Modern University for the Humanities
- Motto: "Accessible Quality Education"
- Type: Private
- Established: 1992
- Rector: Professor Mikhail Karpenko
- Students: 200,000 (2008)
- Location: Moscow, Russia
- Website: muh.ru

= Modern University for the Humanities =

The Modern University for the Humanities (MUH) (Современная гуманитарная академия), established in 1992. The university has been deprived of license order No.179-07 of January 30, 2017, accreditation cancelled April 26, 2015. This higher educational institution in Moscow, Russia offers primarily distance-based undergraduate, graduate, and post-graduate studies and vocational education.

General management of MUH is performed from its Moscow headquarters. Currently, there are 628 educational centers established within the framework of MUH to support the dissemination of distance learning and correspondence material. These centers are located in the Russian Federation and CIS countries including Armenia, Belarus, Kazakhstan, Kyrgyzstan, Moldova, Ukraine, Georgia, Azerbaijan, and Tajikistan. MUH also has educational centers outside the former Soviet world, in Vietnam, Israel, China, Peru, and the Czech Republic. Particular attention is focused on extending the geographic coverage of MUH, especially on development in foreign countries. The university currently claimed an enrollment of more than 200,000 (2008) students.

MUH is the only Russian higher educational institution possessing satellite educational technology. This allows the university the opportunity to provide distance learning resources to every geographic destination in the Russian Federation and in a number of Asian and European countries. MUH possesses satellite educational television with its own teleport for twenty-four-hour, four-channel broadcasting throughout the territory of Russia and the CIS countries. These four channels are also used for data transmission. It is a goal of the university to equip all MUH branches with VSAT-teleports, in order to allow high-quality broadcasting and educational processes between branches and the university's Moscow headquarters.

Utilization of video, audio and slide lectures, teaching computer programs and other multimedia products is the primary method of education at MUH. The majority of multimedia educational material is produced by MUH staff.

The Modern University for the Humanities has eight scientific-research institutes founded within the University.

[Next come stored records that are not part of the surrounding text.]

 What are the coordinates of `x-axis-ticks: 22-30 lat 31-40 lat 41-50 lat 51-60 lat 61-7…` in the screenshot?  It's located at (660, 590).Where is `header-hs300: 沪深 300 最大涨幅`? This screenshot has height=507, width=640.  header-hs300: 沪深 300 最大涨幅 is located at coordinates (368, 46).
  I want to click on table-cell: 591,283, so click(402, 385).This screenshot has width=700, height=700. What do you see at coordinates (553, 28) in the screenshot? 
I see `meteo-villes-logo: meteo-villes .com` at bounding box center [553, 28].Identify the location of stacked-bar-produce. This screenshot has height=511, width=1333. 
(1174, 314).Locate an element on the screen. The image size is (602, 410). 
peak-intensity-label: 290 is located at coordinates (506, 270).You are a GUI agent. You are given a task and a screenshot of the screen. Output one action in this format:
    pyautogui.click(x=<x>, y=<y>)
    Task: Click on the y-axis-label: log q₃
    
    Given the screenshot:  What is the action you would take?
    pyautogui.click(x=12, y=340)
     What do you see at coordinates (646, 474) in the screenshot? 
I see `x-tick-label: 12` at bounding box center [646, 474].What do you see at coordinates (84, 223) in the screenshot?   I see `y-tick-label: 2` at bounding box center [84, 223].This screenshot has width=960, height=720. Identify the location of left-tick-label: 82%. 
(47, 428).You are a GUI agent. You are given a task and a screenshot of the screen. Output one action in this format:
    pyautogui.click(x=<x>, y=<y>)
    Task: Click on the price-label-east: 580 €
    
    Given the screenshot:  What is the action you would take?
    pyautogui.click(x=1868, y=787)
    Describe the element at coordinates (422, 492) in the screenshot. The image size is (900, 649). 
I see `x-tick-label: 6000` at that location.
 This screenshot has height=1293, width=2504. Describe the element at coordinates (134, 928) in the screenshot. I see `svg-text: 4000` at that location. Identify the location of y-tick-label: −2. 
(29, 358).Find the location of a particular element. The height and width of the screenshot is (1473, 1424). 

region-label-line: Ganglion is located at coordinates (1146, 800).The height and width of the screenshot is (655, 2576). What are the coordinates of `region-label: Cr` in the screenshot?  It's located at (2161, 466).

They have specializations which include Educational Programs Development, Educational Technologies Development, Television Education, Computer Education, Study Psychology and Sociology of Education, Mass Media and Publications, Electronic Communication Development, and Students’ Health-Improvement.

MUH has a publishing house which issues two newspapers, digests, and a number of scientific and educational journals. The total annual run of educational, methodical, and scientific literature at the MUH's publishing house makes up more than 8 million copies of 4,000 titles.

MUH is a member of a number of international organizations. In September, 2003 MUH joined Magna Charta Universitatum to start full-fledged integration with the Bologna Process. The University concluded bilateral agreements with a number of foreign universities. Many students from MUH go abroad to take different courses.

In 2014 and 2015, MUH became a subject of journalist investigations, mostly initiated by Russia-1 TV channel's pundit, Boris Sobolev. According to "Special Correspondent" TV program, quality of distance learning was in doubt despite heavy advertising campaign, as lectures and examinations at the institution are replaced by video translations and computer tests respectively. During test on knowledge of Constitution of Russia, one of the jurisprudence students failed to know the number of articles there, while the other was not able to remember content of the Article 1. Also, according to the program, auditoria for study were placed in buildings not adapted for studying, which happened in one of MUH's branch institutions in Vyazma. That branch was closed before 2012, after Rosobrnadzor expelled MUH's license for "extremely low level of education", but, according to Sobolev, it still worked as of 2012, still being located in technical building. On 27 February 2014, Rosobrnadzor published a list of 126 institutions which were stripped of their educational licenses, 51 of which were MUH's branches also.